In each of these close calls, Ginsburg and Huq wrote, elite players were instrumental in thwarting a move toward authoritarianism: “Paradoxically, the experiences of democratic near misses that we have explored underscore the role of political elites and nonelected institutions—courts, military commanders, and election administrators—in decisively repudiating authoritarian leaders bent on democratic erosion.”

In an article published in 2020, Larry Diamond, a Stanford professor who studies democracy, and Aurel Croissant, a professor at Heidelberg University, examined “democratic backsliding” in Asia. They contended that the recent wave of “democratic recessions” around the world stood out from democratic reversals of the past: Today, democratic downturns tend to “unfold gradually” and don’t “necessarily lead to full-fledged autocracy.” They often are caused not by military coups, revolutions, or foreign intervention but by “those elected to lead a democracy,” and the assault on “political rights and civil liberties is typically related to social polarization and the mobilization of identity politics.” (Sound familiar?) Croissant and Diamond noted that there had been at least 14 episodes of democratic decline in 10 Asian democracies since the early 2000s. In half of these, “democratic forces managed to contain the process before democracy broke down.” (This included Sri Lanka.)

Sri Lanka in the 2010s, Colombia in the 2000s, and Finland in the 1930s might not be good examples for the United States. There’s also Poland more recently. In its 2019 parliamentary elections, a right-wing coalition led by strongman Jarosław Kaczyński won overwhelmingly. But after it tried to create a commission that could block candidates from running for office, there were massive protests. In the 2023 election, with voter turnout hitting a record 74 percent, a collection of opposition parties earned a majority of the seats in the Sejm. Turnout for younger voters increased by 50 percent, and within this bloc, support for the far-right party fell by half. The kids threw out the anti-democrats.

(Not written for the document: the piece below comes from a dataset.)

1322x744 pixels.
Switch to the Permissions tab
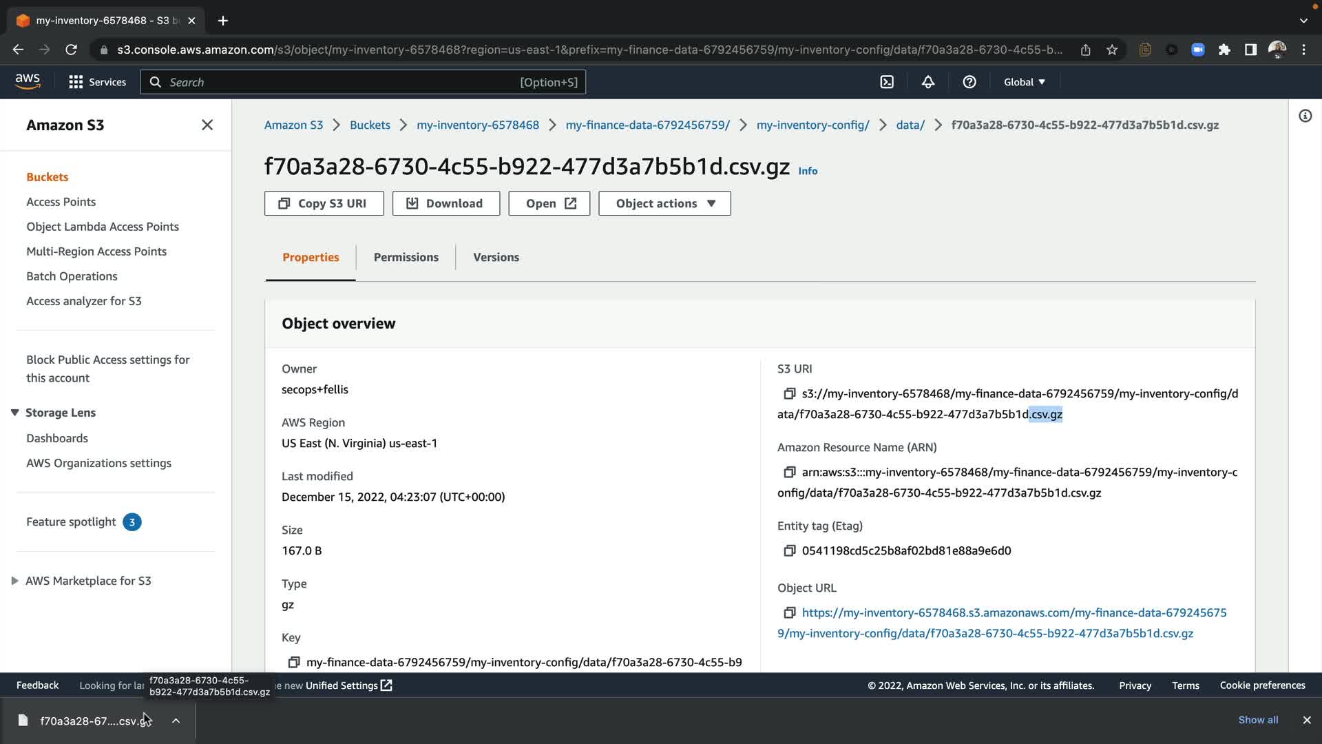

“There has never been a democracy nearly as long-established and liberal as the United States experiencing such a deep and potentially existential crisis of democracy.”

What does this mean for the United States, now that an autocrat wannabe has won the White House? Diamond told me several years ago, “I am cautious about reasoning by comparison because the circumstances of a long-institutionalized and wealthy democracy like the United States are very different from India, for example. The plain and sobering fact of the matter is that there has never been a democracy nearly as long-established and liberal as the United States experiencing such a deep and potentially existential crisis of democracy.”

The circumstances here are indeed quite different from other countries, and the expansion of disinformation and the fracturing of the information ecosystem have made it easier for authoritarians to wage war on democracy. But it is encouraging that other nations have reached the brink and stepped back. Doing so is not easy. Ginsburg and Huq noted, “There is no single ‘magic institution’ that can be adopted to prevent democratic backsliding or to arrest it once it has begun…Sustained antidemocratic mobilization is hard to defeat.” In some instances, a small group of officials safeguarded a democracy by openly resisting the machinations of a would-be autocrat and his henchmen. Other times, people power fueled democracy-defending defiance.

In assessing the experiences in Asia, Croissant and Diamond observed that for democratic resilience and resistance to triumph, “a sufficient number of citizens must still prefer a democratic form of government and have some degree of trust in democratic institutions.” Throughout his presidential campaigns and presidency, Trump exploited widespread dissatisfaction with establishment institutions, and during the 2024 race he banked on the calculation that his cult of personality could overpower concerns about his trashing of democratic values and practices. His assault on democracy can be repelled, but only if there are enough citizens who give a damn.